**CHALLENGES**:
1 > In the mailing-list post on slow PL/pgSQL queries, what is the only part of the query that looks indexable?
2 > From the mailing-list post on slow PL/pgSQL queries, copy the passage that begins at the words "Specifically, the only" and ends after the words "be tremendously slow.".
--- SOURCE DOCUMENT ---
Re: Slow queries in PL/PGSQL function

From: Tom Lane <tgl(at)sss(dot)pgh(dot)pa(dot)us>
To: Richard Huxton <dev(at)archonet(dot)com>
Cc: Jim Crate <jcrate(at)deepskytech(dot)com>, pgsql-general(at)postgresql(dot)org
Subject: Re: Slow queries in PL/PGSQL function
Date: 2004-02-20 14:20:24
Message-ID: 27414.1077286824@sss.pgh.pa.us
Views: Raw Message | Whole Thread | Download mbox | Resend email
Thread:
Lists: pgsql-general

Richard Huxton <dev(at)archonet(dot)com> writes:
> On Thursday 19 February 2004 23:00, Jim Crate wrote:
>> explain analyze SELECT DISTINCT i_ip
>> FROM x_rbl_ips
>> LEFT JOIN filter_ips ON x_rbl_ips.i_ip = filter_ips.i_filter_ip
>> WHERE x_rbl_ips.dts_last_modified > '2004-02-18 22:24:15.901689+00'
>> AND filter_ips.i_filter_ip IS NOT NULL
>> AND (i_filter_type_flags & X'02000000'::integer) <> X'02000000'::integer

> I'm guessing that the values in your query are variables/parameters in the
> plpgsql function? The problem is that the plan is compiled when the function
> is first run, so it doesn't know what values you will use. You might tend to
> use values that make sense to index, but it can't tell.

Specifically, the only part of that that looks indexable is the
dts_last_modified constraint. If it's always "dts_last_modified >
some-time-in-the-recent-past" then the range of values scanned is going
to be small enough to make an indexscan worthwhile. But if what the
planner sees is "dts_last_modified > variable" then it isn't gonna risk
an indexscan, because in the general case that could mean scanning a
large part of the table, and the indexscan would be tremendously slow.
--- SOURCE DATA ---
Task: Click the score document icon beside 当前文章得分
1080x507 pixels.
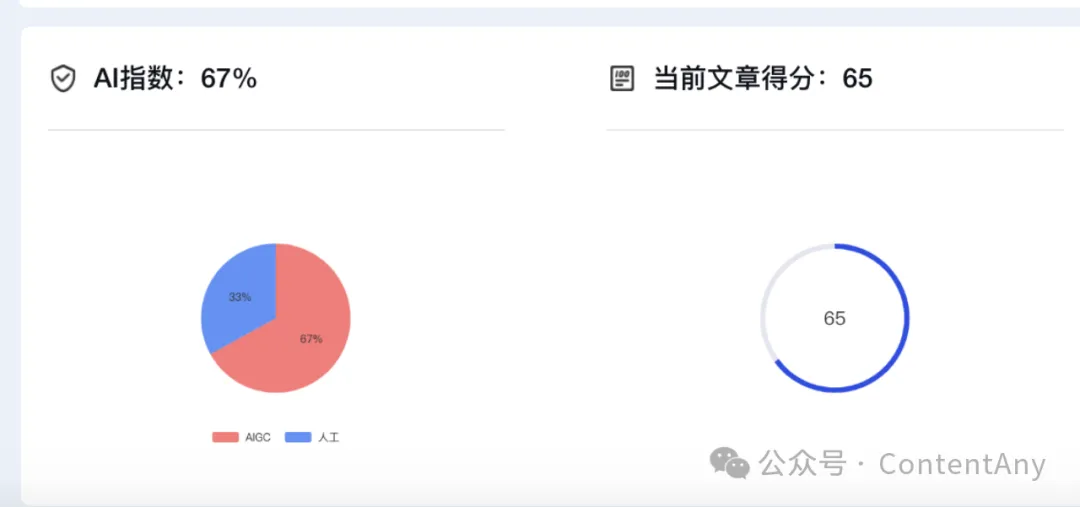Action: (x=622, y=79)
---
**SOLUTIONS TO THE EXERCISE**:
1 > The dts_last_modified constraint.

2 >
Specifically, the only part of that that looks indexable is the
dts_last_modified constraint. If it's always "dts_last_modified >
some-time-in-the-recent-past" then the range of values scanned is going
to be small enough to make an indexscan worthwhile. But if what the
planner sees is "dts_last_modified > variable" then it isn't gonna risk
an indexscan, because in the general case that could mean scanning a
large part of the table, and the indexscan would be tremendously slow.